### Exercise brief
Extract every record, keeping each one exactly as it is.

### Entries provided
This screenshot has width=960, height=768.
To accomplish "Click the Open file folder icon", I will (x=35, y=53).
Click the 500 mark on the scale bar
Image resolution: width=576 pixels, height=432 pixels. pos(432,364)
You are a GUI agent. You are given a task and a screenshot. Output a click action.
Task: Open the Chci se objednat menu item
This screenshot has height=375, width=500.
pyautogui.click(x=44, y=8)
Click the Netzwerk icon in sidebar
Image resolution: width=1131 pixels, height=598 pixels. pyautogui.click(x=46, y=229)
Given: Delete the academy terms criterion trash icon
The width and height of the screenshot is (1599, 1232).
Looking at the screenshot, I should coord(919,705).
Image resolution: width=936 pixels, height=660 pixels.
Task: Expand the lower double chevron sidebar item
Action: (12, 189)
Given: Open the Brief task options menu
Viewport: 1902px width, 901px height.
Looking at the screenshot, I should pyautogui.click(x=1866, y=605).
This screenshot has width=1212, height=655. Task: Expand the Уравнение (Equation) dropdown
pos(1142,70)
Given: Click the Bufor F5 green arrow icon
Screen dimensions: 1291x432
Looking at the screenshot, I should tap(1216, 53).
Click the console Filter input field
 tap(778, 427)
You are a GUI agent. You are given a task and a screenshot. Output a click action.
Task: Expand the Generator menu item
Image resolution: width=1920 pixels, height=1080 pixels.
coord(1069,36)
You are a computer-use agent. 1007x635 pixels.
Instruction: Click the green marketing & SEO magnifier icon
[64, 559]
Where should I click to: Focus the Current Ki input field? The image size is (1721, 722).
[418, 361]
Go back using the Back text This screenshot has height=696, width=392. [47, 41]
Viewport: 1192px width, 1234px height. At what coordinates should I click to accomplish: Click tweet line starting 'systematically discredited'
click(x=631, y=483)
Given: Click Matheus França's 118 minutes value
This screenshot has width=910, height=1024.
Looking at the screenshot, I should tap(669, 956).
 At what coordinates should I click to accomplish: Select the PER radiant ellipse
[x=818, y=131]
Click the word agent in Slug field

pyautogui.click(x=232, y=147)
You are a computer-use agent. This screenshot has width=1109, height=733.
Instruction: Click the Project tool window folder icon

### Solution below
This screenshot has width=960, height=768.
To accomplish "Click the Open file folder icon", I will (x=35, y=53).
Click the 500 mark on the scale bar
Image resolution: width=576 pixels, height=432 pixels. pos(432,364)
You are a GUI agent. You are given a task and a screenshot. Output a click action.
Task: Open the Chci se objednat menu item
This screenshot has height=375, width=500.
pyautogui.click(x=44, y=8)
Click the Netzwerk icon in sidebar
Image resolution: width=1131 pixels, height=598 pixels. pyautogui.click(x=46, y=229)
Given: Delete the academy terms criterion trash icon
The width and height of the screenshot is (1599, 1232).
Looking at the screenshot, I should coord(919,705).
Image resolution: width=936 pixels, height=660 pixels.
Task: Expand the lower double chevron sidebar item
Action: (12, 189)
Given: Open the Brief task options menu
Viewport: 1902px width, 901px height.
Looking at the screenshot, I should pyautogui.click(x=1866, y=605).
This screenshot has width=1212, height=655. Task: Expand the Уравнение (Equation) dropdown
pos(1142,70)
Given: Click the Bufor F5 green arrow icon
Screen dimensions: 1291x432
Looking at the screenshot, I should tap(1216, 53).
Click the console Filter input field
 tap(778, 427)
You are a GUI agent. You are given a task and a screenshot. Output a click action.
Task: Expand the Generator menu item
Image resolution: width=1920 pixels, height=1080 pixels.
coord(1069,36)
You are a computer-use agent. 1007x635 pixels.
Instruction: Click the green marketing & SEO magnifier icon
[64, 559]
Where should I click to: Focus the Current Ki input field? The image size is (1721, 722).
[418, 361]
Go back using the Back text This screenshot has height=696, width=392. [47, 41]
Viewport: 1192px width, 1234px height. At what coordinates should I click to accomplish: Click tweet line starting 'systematically discredited'
click(x=631, y=483)
Given: Click Matheus França's 118 minutes value
This screenshot has width=910, height=1024.
Looking at the screenshot, I should tap(669, 956).
 At what coordinates should I click to accomplish: Select the PER radiant ellipse
[x=818, y=131]
Click the word agent in Slug field

pyautogui.click(x=232, y=147)
You are a computer-use agent. This screenshot has width=1109, height=733.
Instruction: Click the Project tool window folder icon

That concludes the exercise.